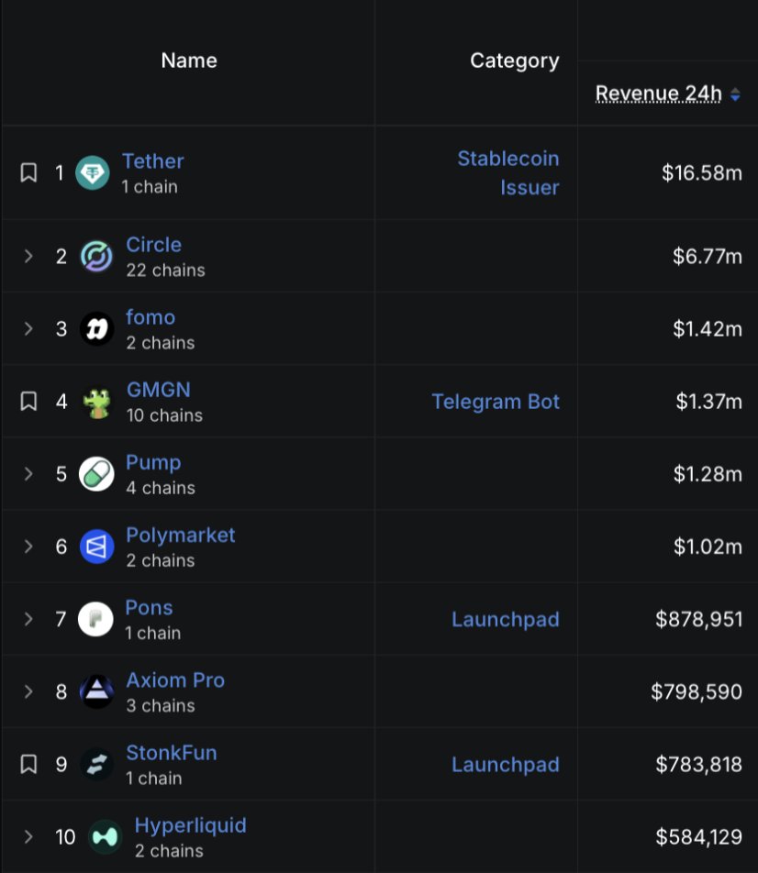Screen dimensions: 758x873
Task: Open the Stablecoin Issuer category link
Action: tap(507, 172)
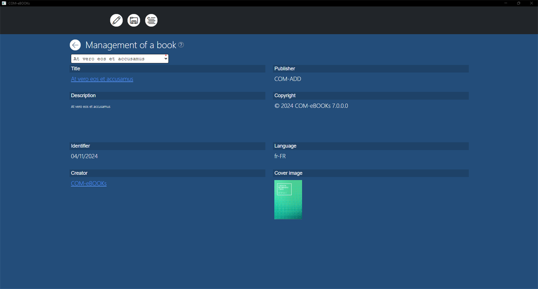The image size is (538, 289).
Task: Open the title link At vero eos et accusamus
Action: [x=102, y=79]
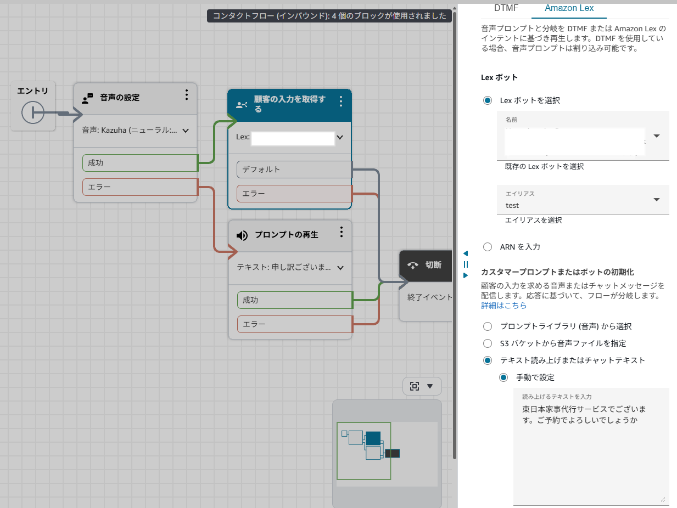Expand the 音声: Kazuha chevron in block
This screenshot has height=508, width=677.
click(186, 131)
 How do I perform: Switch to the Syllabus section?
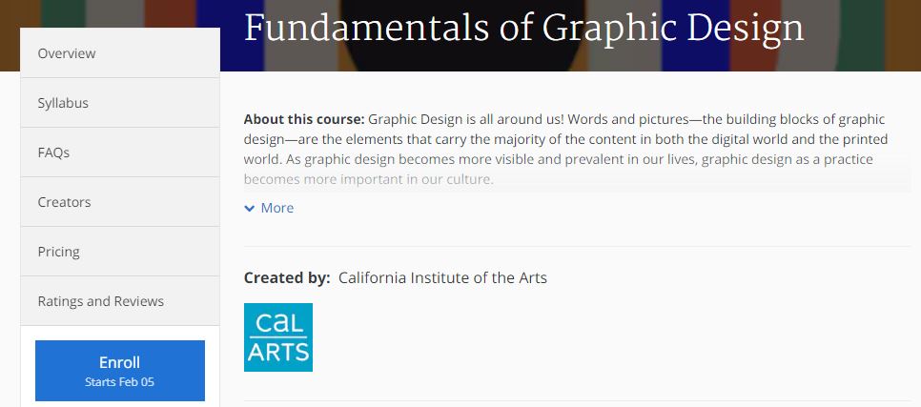tap(120, 103)
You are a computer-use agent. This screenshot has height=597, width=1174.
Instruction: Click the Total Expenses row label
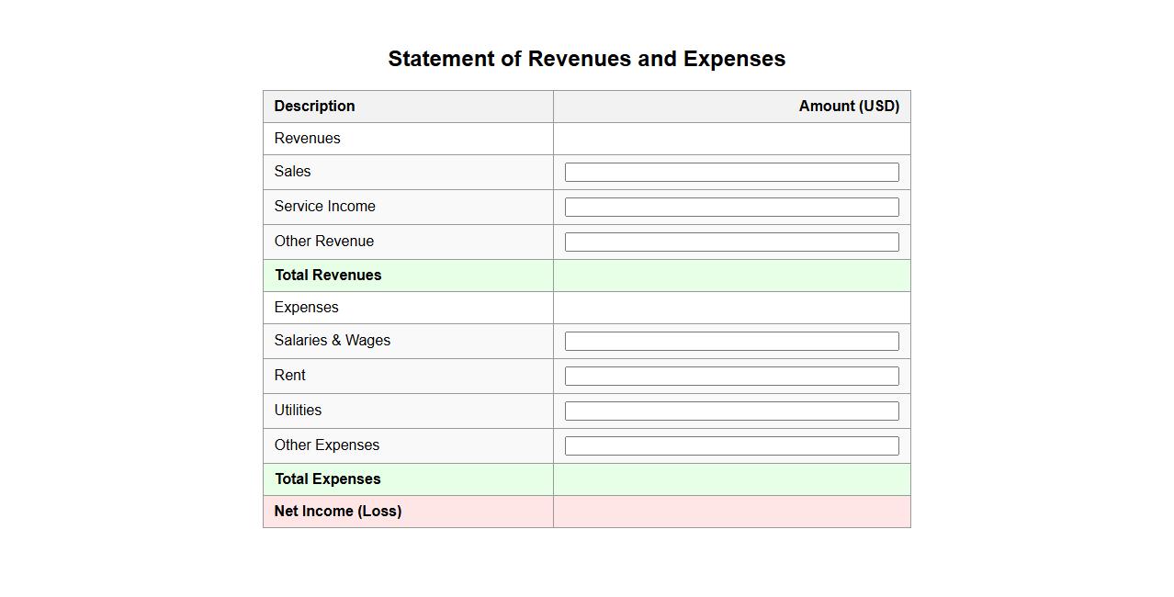point(327,479)
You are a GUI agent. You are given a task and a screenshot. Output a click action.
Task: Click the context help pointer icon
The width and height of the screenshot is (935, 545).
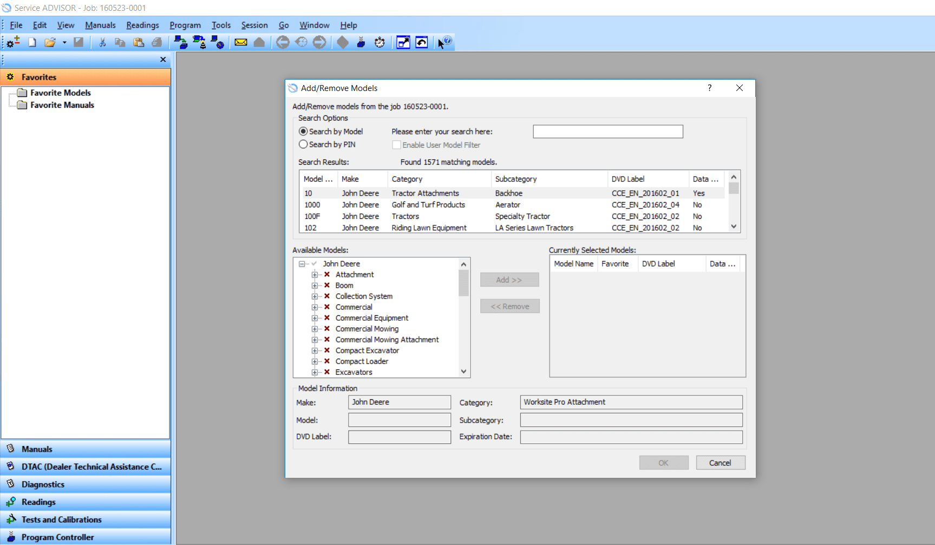444,42

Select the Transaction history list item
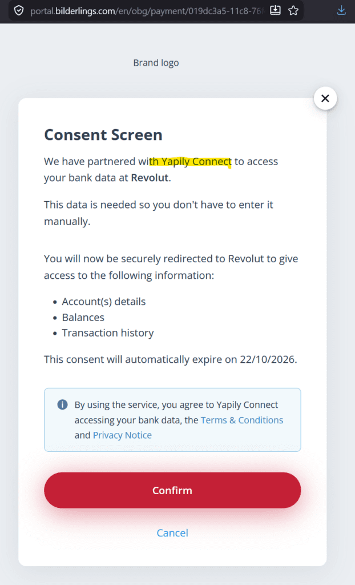point(108,332)
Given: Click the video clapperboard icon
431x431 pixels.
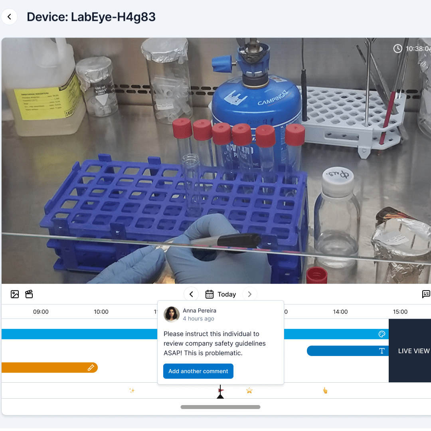Looking at the screenshot, I should (x=29, y=295).
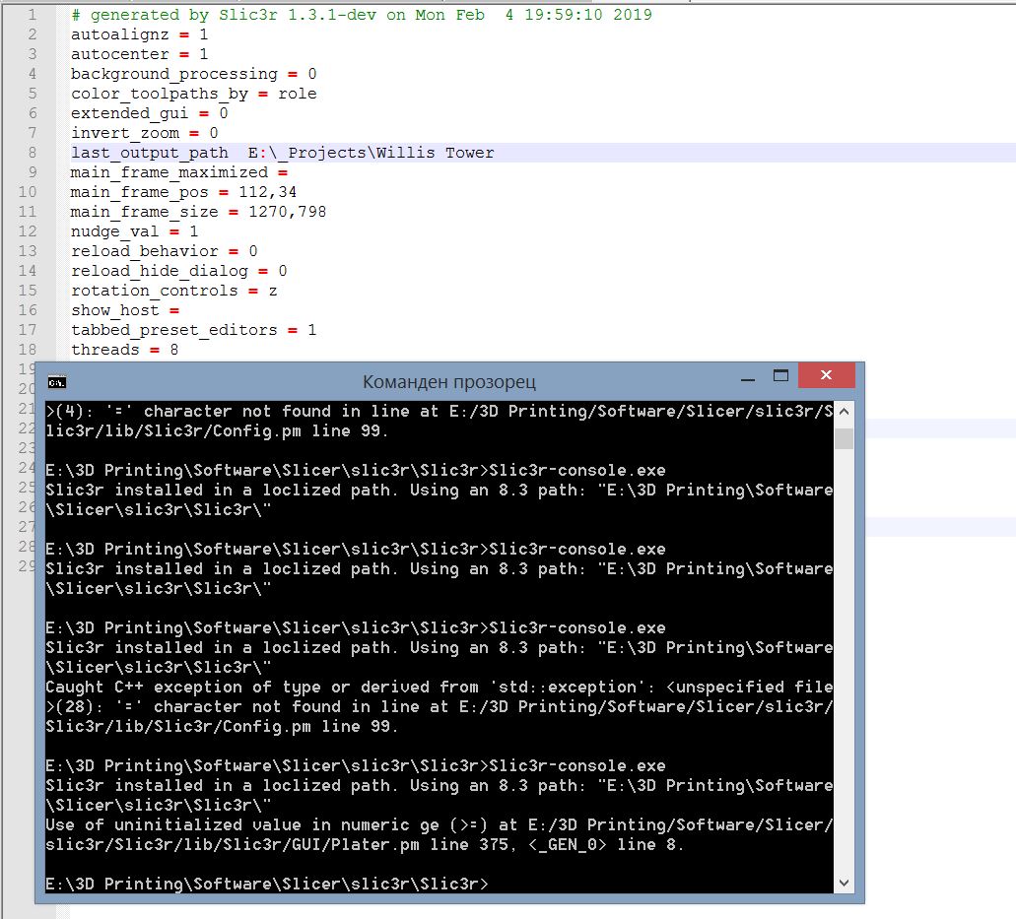Close the Команден прозорец window
This screenshot has width=1016, height=919.
pos(826,375)
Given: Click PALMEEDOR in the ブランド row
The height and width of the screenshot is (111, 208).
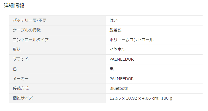Looking at the screenshot, I should [122, 59].
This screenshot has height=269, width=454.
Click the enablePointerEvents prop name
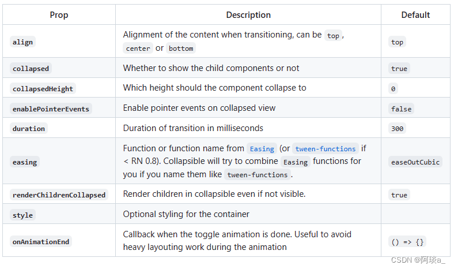pyautogui.click(x=51, y=109)
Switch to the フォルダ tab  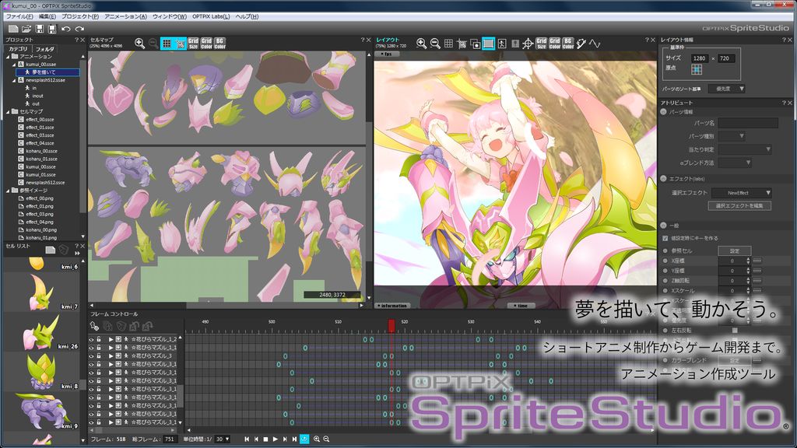(x=44, y=48)
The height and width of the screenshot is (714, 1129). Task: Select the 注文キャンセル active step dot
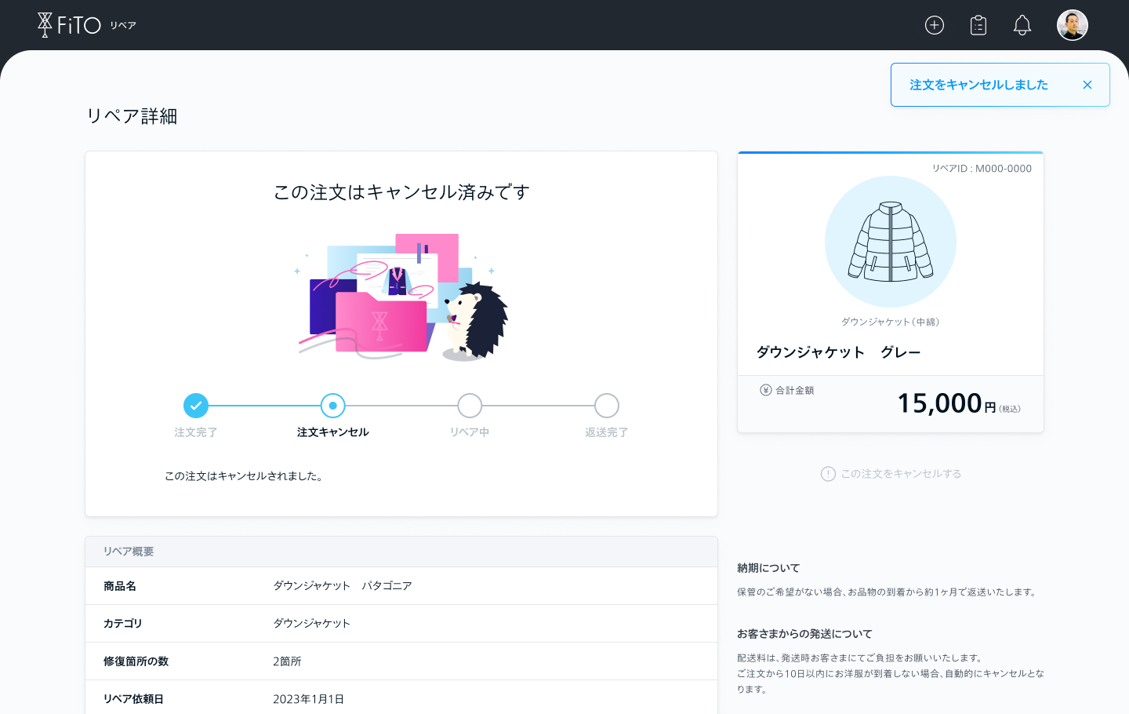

● **WHAT TO DO**:
Look through the data and show every line containing "icon".

● **RESULT FOR THIS EXERCISE**:
Task: Click the context help pointer icon
Given: Click the video clapperboard icon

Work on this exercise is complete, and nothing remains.